The opposite end of the scale acted slightly defensive. Here the Mastersound played it more subdued than the Denon, albeit more resolved at that. Glockenspiel and cymbals felt true and physical and decays lingered long and nicely teased out where the Japanese transistors were more silvery, flatter, less feathered out and in the final analysis less true.

On the flip side of the same equation, brasses over the Denon acquired a tad more cutting power, be it Miles Davis' trumpet or Anders Paulsson's soprano sax. Here the Mastersound focused on substance and warmth. The small Italian handled the upper registers with sensibility but care. In the same vein the most sharply honed transients weren't its thing either. This didn't mean sleepiness but a bit more bite on a hard piano attack, a snare or plucked guitar string wouldn't go amiss. In this price class that's simply routinely accompanied by less overall resolution and disconcerting hardness. The Dueundici handled the treble with subtlety and long-term comfort rather than crispness.

The best part were the mids. Here one may rightfully invoke 'positively valves' and not merely because of the aforementioned minor tendency for warmth. Two further virtues factored into this equation which, poetry alert, might be called fluidity and plasticity. The former is a bit difficult to nail. Have you ever experimented with a super tweeter? Mostly it won't translate into sounding brighter or more extended on high. Rather it's in the spatial dimension where it weighs in as a kind of elasticity which envelopes the midband and refashions former dryness and excess outline sharpness into something milder but more natural.

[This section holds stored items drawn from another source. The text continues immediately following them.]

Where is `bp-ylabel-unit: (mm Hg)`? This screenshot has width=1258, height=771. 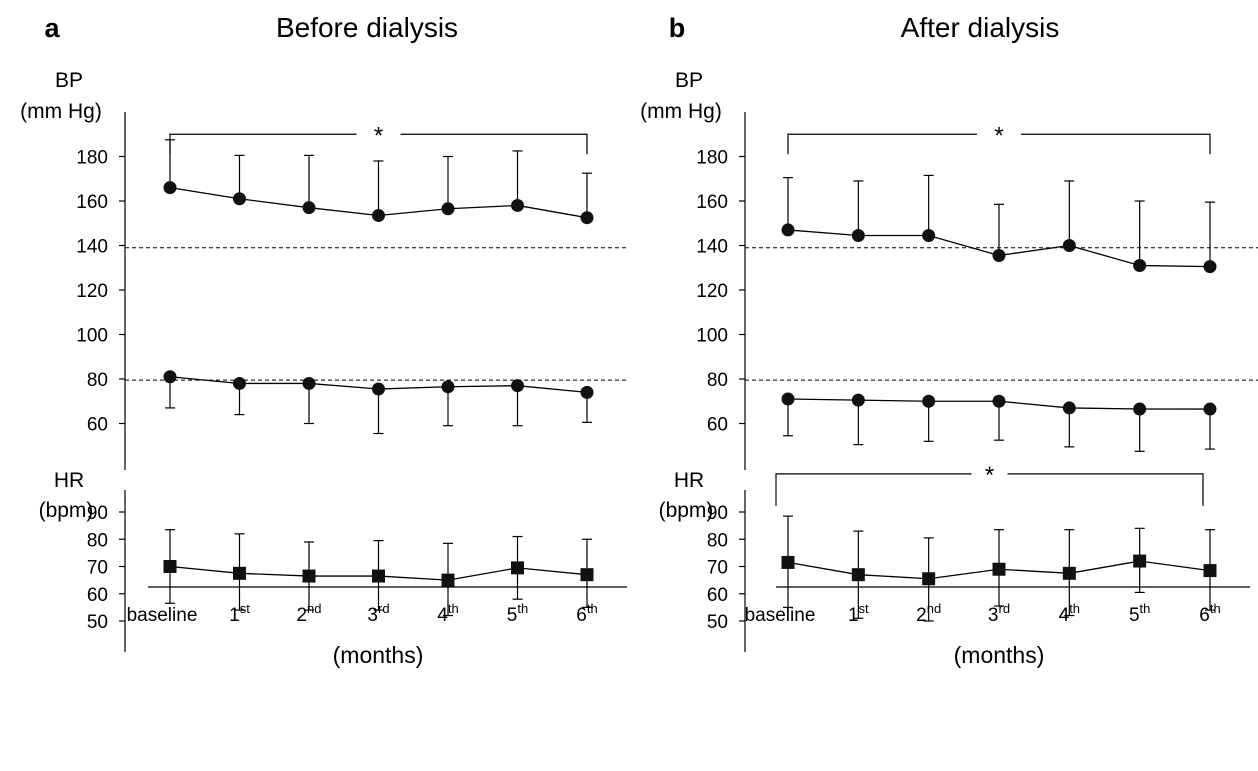 bp-ylabel-unit: (mm Hg) is located at coordinates (681, 112).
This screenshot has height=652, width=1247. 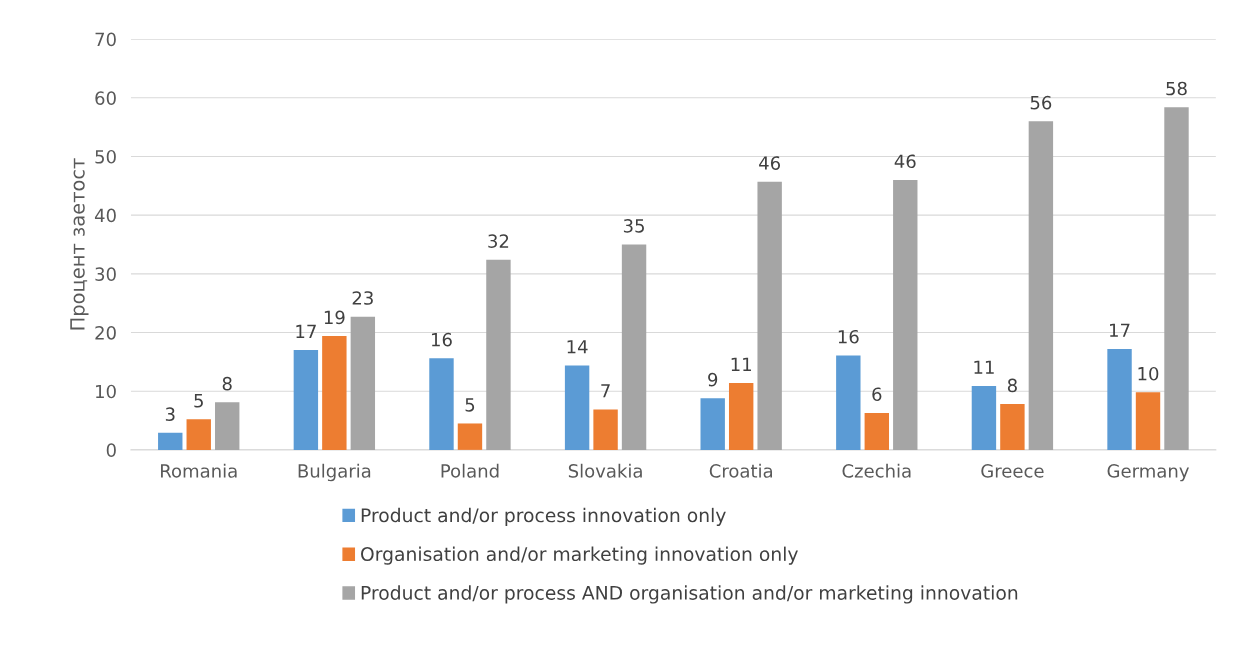 What do you see at coordinates (740, 470) in the screenshot?
I see `x-tick-label: Croatia` at bounding box center [740, 470].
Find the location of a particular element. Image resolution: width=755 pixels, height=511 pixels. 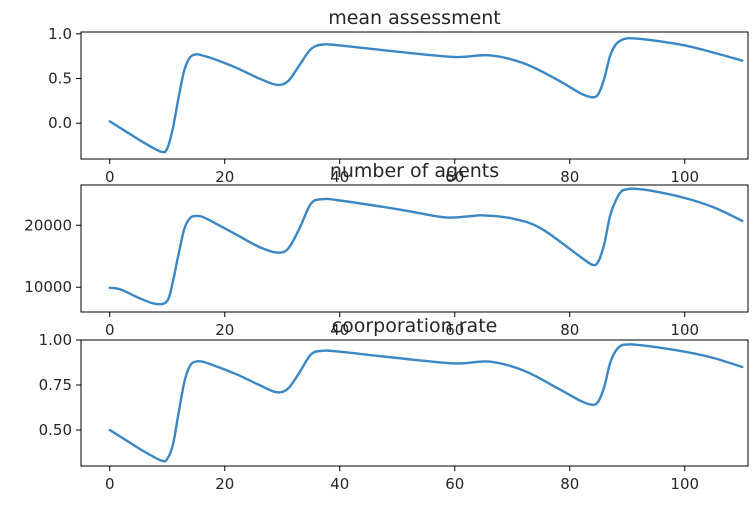

y-tick-label: 10000 is located at coordinates (48, 287).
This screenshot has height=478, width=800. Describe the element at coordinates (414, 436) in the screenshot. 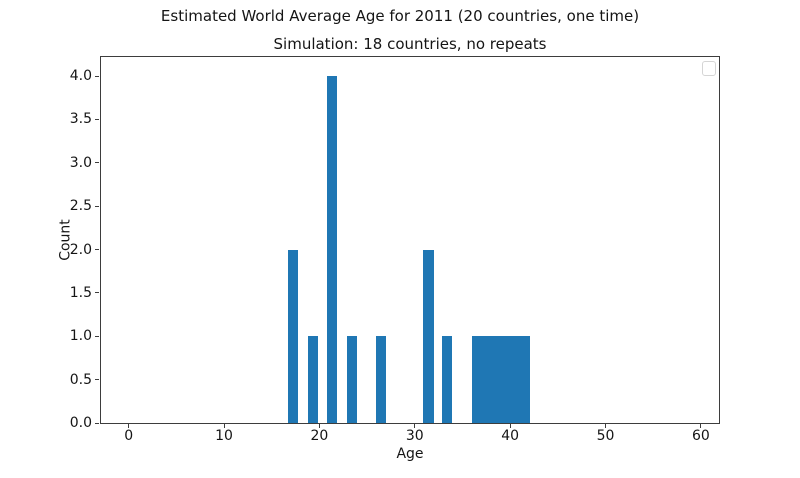

I see `x-tick-label: 30` at that location.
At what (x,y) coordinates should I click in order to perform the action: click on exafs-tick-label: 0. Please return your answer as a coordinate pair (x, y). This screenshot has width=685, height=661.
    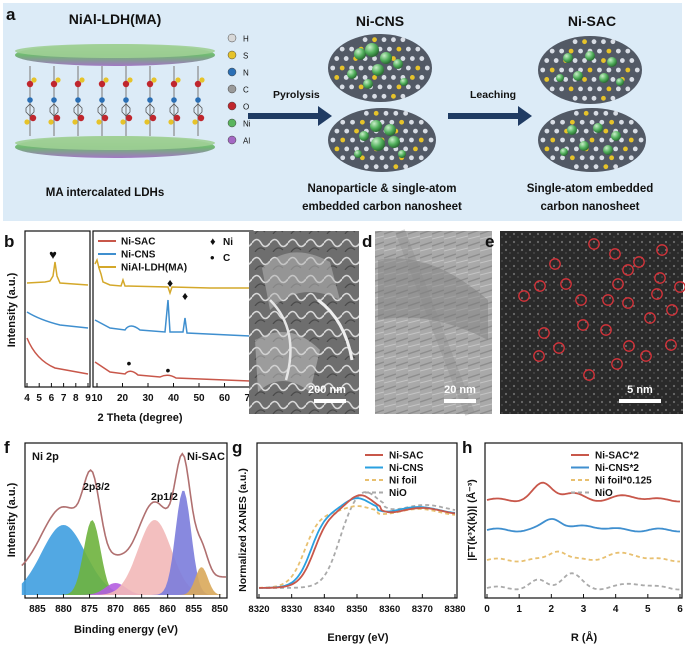
    Looking at the image, I should click on (487, 610).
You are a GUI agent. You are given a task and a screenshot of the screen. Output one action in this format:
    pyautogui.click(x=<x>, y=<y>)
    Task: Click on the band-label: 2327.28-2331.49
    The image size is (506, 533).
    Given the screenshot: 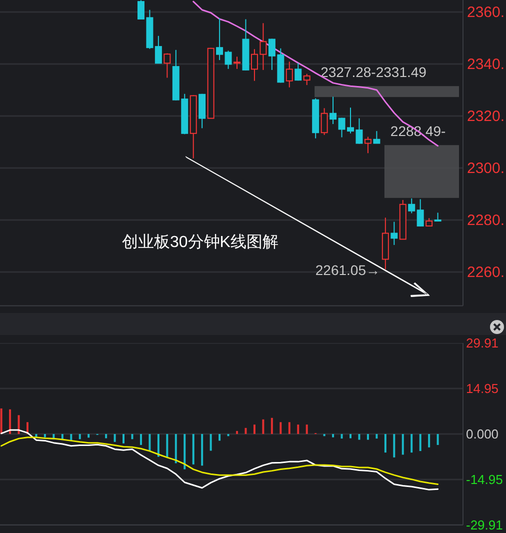 What is the action you would take?
    pyautogui.click(x=374, y=72)
    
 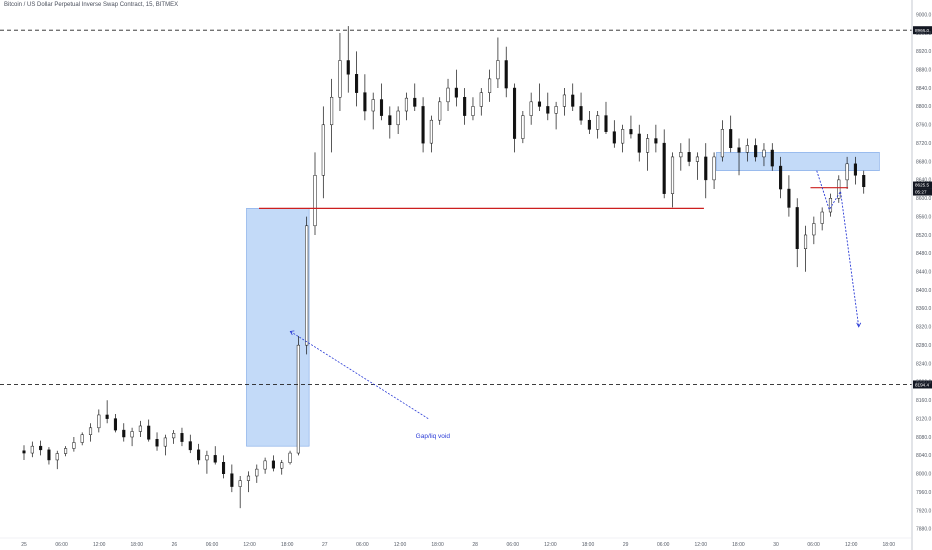 What do you see at coordinates (924, 107) in the screenshot?
I see `price-tick-label: 8800.0` at bounding box center [924, 107].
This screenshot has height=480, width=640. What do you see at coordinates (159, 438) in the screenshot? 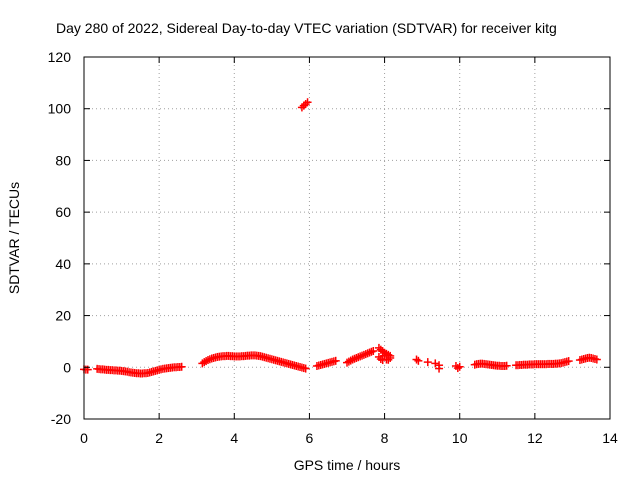
I see `x-tick-label: 2` at bounding box center [159, 438].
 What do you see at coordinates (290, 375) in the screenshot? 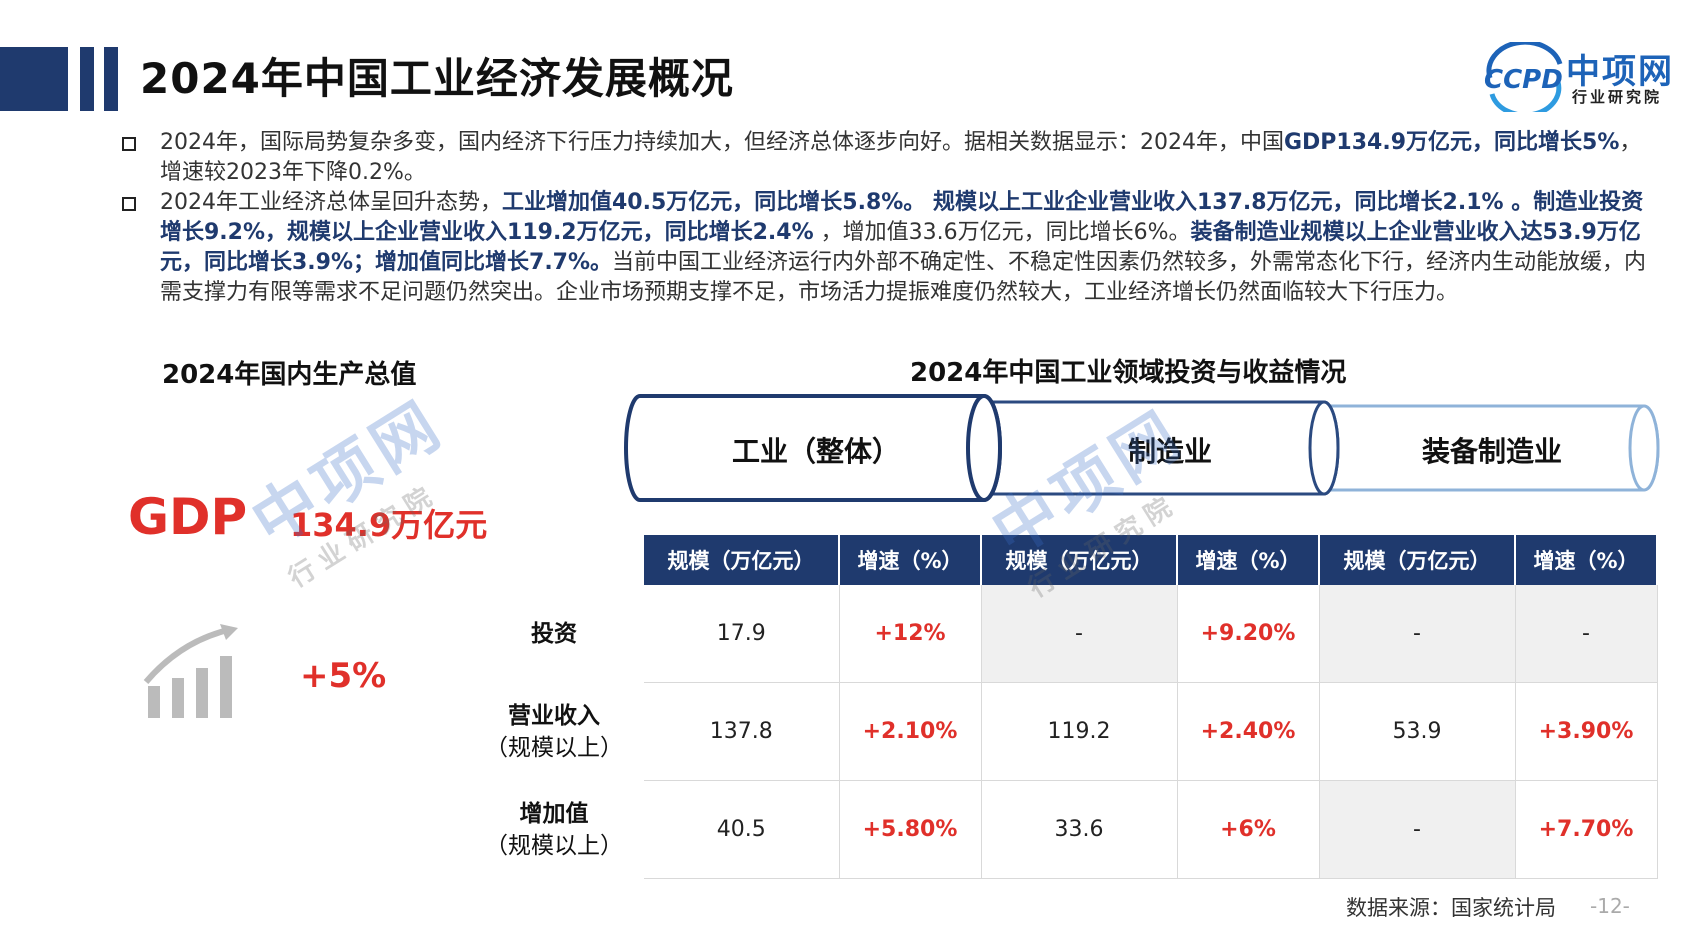
I see `gdp-section-title: 2024年国内生产总值` at bounding box center [290, 375].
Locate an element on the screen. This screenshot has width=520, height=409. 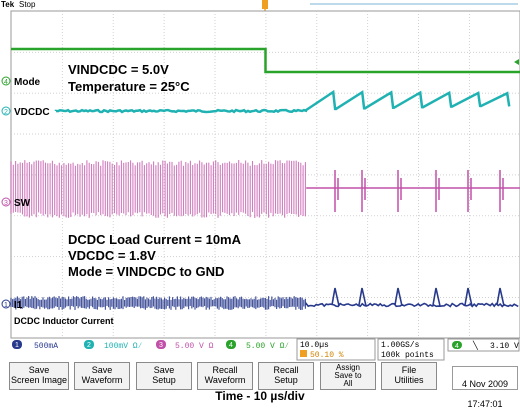
save-setup-button: Save Setup is located at coordinates (164, 376).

Many feel similarly about a good analog front-end versus a lesser digital equivalent. Aside from response differences and mechanical noises, vinyl tends to be more nubile and fluid from the midband on up which isn't solely the outcome of greater tonal warmth. And here the small Italian was similar. Exactly why it sounded so darn fluid—whether it had anything to do with my super tweeter parallel or the analog/vinyl detour—I'm not sure. All I know is that it acted as an antidote to the dry porosity of other amps in this price range. Be it the vague 'valve magic' reason or class A single-ended circuitry, there was no doubt that it played more fluidly to make even more critical albums more palatable.